6) Use vehicles that insure for less
Revamping your fleet or leasing newer vehicles with up to date safety and telematics systems can be expensive to do, but will save you money on your premiums.
Not only are these vehicles more secure but they are safer to drive and are less likely to be involved in an accident. Newer vehicles are also more fuel efficient and will experience far fewer breakdowns.
7) A thorough risk assessment
Make sure you have the right company policies in place i.e Not using the phone when driving and a well documented employee handbook. Working with your insurer to show them that you monitor incidents and take immediate action is one of the most effective ways to reduce risk, and insurance premium’s on your fleet.
Risk assessment should be a regular occurrence, performed in house, including the accident claims process, focussing on which areas need improvement. Some insurance providers will have their own risk assessment teams who can determine the best solution for you.
8) Combine insurance policies
Like Milestone, certain insurers offer the opportunity for fleet managers to combine public liability, employee liability and fleet insurance cover.

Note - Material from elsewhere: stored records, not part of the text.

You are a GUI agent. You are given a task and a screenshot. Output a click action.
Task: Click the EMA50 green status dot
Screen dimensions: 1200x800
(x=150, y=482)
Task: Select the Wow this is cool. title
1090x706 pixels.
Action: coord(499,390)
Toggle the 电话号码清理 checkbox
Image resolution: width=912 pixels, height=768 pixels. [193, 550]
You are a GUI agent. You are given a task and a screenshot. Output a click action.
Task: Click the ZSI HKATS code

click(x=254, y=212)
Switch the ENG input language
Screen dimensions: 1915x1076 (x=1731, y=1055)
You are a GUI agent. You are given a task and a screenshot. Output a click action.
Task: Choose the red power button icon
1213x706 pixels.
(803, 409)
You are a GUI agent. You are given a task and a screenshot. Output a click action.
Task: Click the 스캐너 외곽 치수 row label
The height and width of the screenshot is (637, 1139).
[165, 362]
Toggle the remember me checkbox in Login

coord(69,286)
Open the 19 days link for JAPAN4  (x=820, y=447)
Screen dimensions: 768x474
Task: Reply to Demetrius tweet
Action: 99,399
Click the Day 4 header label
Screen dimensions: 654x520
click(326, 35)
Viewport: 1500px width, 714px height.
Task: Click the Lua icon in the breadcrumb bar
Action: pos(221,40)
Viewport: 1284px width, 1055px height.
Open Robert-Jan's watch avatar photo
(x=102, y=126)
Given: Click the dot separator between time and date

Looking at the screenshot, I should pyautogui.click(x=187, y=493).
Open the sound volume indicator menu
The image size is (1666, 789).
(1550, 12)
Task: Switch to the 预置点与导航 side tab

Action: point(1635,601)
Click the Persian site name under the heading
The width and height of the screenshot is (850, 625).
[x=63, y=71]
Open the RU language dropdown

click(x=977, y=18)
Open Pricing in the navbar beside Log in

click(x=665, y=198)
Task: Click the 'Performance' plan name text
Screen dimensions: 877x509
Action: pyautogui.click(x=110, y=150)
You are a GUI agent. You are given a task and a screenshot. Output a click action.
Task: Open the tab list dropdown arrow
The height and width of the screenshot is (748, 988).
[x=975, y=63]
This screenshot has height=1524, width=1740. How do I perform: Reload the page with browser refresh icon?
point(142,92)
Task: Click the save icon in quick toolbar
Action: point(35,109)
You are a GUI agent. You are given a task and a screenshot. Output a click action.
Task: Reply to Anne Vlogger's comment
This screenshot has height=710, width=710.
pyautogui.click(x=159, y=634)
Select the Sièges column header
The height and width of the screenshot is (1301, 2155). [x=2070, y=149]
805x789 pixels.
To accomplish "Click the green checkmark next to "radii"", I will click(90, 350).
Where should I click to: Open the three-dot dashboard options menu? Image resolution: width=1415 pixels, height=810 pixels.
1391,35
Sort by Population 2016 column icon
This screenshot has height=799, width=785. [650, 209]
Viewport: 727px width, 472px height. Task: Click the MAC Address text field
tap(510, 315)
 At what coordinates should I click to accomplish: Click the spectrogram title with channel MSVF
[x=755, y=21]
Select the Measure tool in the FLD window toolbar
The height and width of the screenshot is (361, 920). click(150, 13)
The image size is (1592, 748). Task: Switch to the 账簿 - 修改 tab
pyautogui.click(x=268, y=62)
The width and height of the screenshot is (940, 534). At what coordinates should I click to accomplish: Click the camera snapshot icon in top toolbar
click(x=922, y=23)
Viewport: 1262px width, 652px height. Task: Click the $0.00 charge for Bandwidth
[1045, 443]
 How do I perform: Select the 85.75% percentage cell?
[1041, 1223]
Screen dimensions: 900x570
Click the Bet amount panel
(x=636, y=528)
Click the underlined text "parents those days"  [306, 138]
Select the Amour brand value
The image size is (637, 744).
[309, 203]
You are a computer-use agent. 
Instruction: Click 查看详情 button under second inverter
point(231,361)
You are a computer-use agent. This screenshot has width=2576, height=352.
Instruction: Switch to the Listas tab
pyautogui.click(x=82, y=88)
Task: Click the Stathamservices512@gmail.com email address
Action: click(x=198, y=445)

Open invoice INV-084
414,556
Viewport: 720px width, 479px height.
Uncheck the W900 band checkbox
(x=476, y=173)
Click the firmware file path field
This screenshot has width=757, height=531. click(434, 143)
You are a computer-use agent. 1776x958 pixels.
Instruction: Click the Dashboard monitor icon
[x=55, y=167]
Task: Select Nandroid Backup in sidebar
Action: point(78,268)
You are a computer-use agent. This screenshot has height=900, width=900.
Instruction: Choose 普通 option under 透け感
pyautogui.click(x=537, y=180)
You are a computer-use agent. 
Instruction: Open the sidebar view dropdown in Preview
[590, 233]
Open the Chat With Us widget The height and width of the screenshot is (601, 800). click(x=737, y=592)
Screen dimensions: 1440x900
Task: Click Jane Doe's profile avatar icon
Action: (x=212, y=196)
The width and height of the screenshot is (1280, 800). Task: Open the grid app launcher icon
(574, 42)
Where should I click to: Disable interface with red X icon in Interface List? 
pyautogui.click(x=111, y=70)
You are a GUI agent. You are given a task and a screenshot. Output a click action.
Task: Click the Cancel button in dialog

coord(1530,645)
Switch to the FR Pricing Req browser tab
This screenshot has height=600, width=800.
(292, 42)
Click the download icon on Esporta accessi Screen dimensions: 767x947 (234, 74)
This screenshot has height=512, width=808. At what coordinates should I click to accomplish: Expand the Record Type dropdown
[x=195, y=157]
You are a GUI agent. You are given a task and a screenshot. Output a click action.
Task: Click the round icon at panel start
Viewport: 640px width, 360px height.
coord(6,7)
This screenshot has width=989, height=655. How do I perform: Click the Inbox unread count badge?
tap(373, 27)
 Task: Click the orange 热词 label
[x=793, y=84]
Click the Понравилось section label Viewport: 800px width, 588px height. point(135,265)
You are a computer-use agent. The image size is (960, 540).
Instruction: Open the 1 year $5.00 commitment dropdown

We help fleets compare insurance and get the best cover for you.
This, economies of scale approach is not available everywhere, but in this very competitive industry there will be room for negotiation to retain your business.
9) Policy Renewal
When you fleet policy is up for renewal make sure you check the fine print for any unnecessary additions and supplementary extras it may come with.
For example, windscreen cover will up your premiums even though the repair or replacement can be done cheaper independently. Similarly, you should shop around for breakdown cover which when purchased independently, can be much cheaper than the quote your insurance provider gave you.
10) Increase your excess
With immaculate safety and claims records, ask your provider whether the excess can be increased. As with car insurance, your premiums will be reduced but you will incur greater costs in the event of an accident. Review this carefully as it could end up costing you more than you would have spent with higher premiums.
Fleet insurance and risk management is a delicate and inevitable process, yet it is a necessary expense to provide appropriate protection for your drivers, the general public and your company at large.
With the employment, analysis and refinement of the solutions aforementioned, you can monitor and improve driver behavior, get the best deal and substantially cut your insurance premiums and road risk.